2025 AIChE Annual Meeting

(505b) A Scalable Membrane Process for the Purification of Extracellular Vesicles

Authors

Cristiana Boi - Presenter, Università Di Bologna
Riccardo Onesti, Università di Bologna
Sara Giancaterino, University of Bologna
Luca Masciolini, North Carolina State University
Extracellular vesicles (EVs) are membrane-bound nanoparticles naturally released by animal and plant cells. Their ability to transfer their rich cargo between cells makes EVs key players in intercellular communication, with significant potential in disease diagnostics, drug delivery and regenerative medicine. However, the lack of suitable sources and isolation techniques limits their application on an industrial scale. To date, EVs are mostly isolated from mammalian cell culture by ultracentrifugation, which is an expensive, low-throughput process. Other isolation methods, such as sucrose gradient centrifugation, immunoaffinity chromatography, and polymer precipitation, have been tested but have proven difficult to balance yield and specificity. This study presents an efficient and scalable tangential flow filtration (TFF) method to isolate EVs from two different innovative, low-cost, and highly available sources: lemon juice (Citrus Limon) and milk whey from Parmesan cheese production. The research, conducted using hollow fiber modules, focused on identifying the optimal process, membrane type (ultrafiltration or microfiltration) and operating mode (concentration and diafiltration).

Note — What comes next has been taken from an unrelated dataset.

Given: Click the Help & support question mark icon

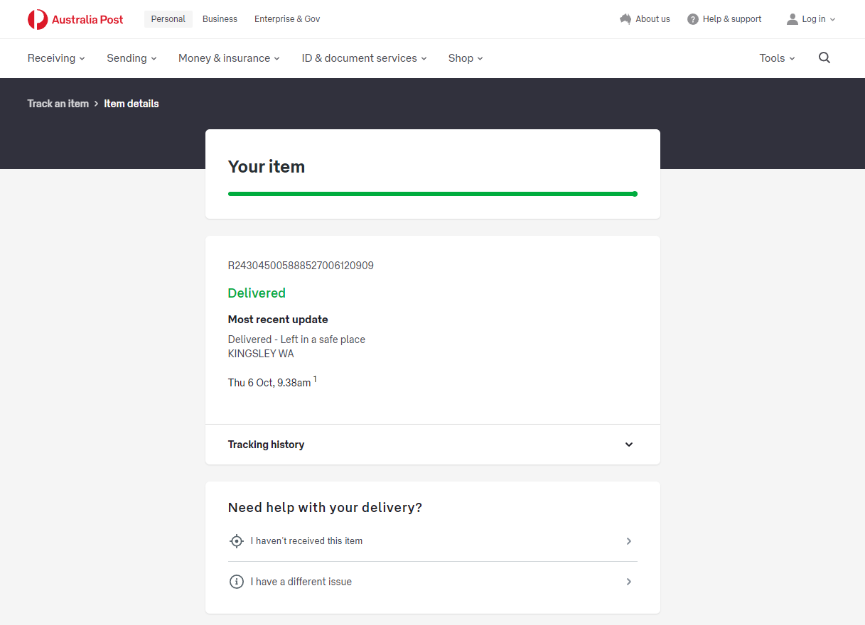Looking at the screenshot, I should (693, 19).
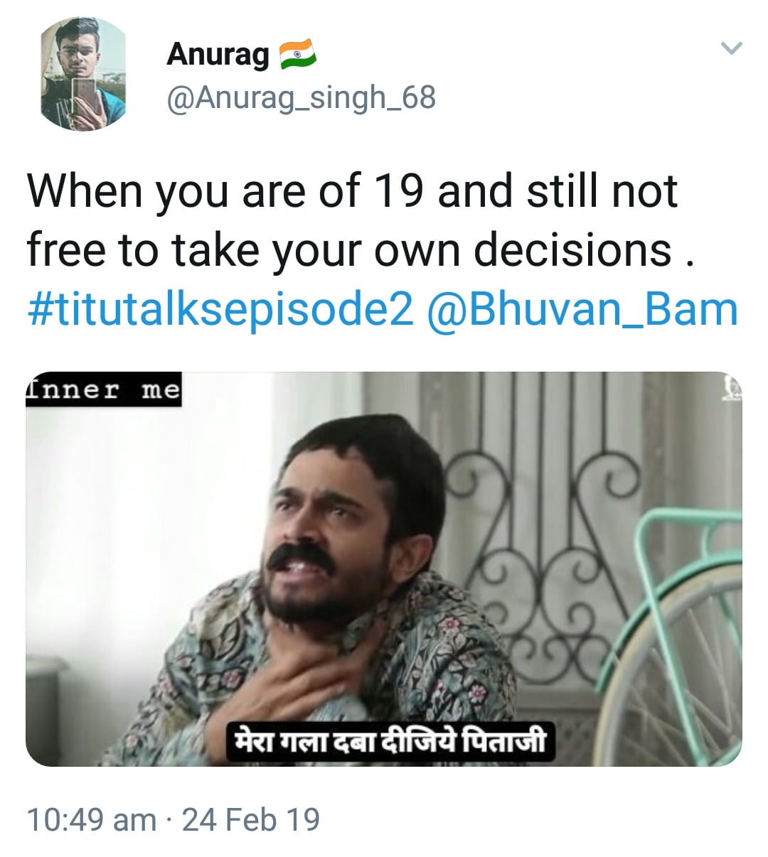Viewport: 768px width, 857px height.
Task: Open the tweet options chevron menu
Action: 731,49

The resulting product streams were analyzed using size exclusion chromatography (SEC), which, in combination with other physical and biochemical techniques, allowed the recovery of EVs and the removal of impurities to be evaluated and the performance of TFF to be compared with that of traditional UC. The optimized TFF process was found to effectively produce a purer stream with a higher relative content of EVs, but at a slightly lower concentration. For example, the membrane process reduced total protein contamination in whey from 11.25 mg/mL to 3.29 mg/mL with UF and to less than 1 mg/mL with MF, the latter being more than five times lower than the minimum concentration achieved with UC (5.08 mg/mL), and produced a final product containing approximately 4 × 1013 EVs/mL with an average size of approximately 180 nm and a surface charge of -11.8 mV.

Overall, the continuous membrane process proved to be a promising alternative for EV isolation suitable for both plant and animal sources. It offers an efficient and scalable solution that could be integrated into existing recovery strategies, in particular to increase the value of by-products such as whey within a circular economy framework.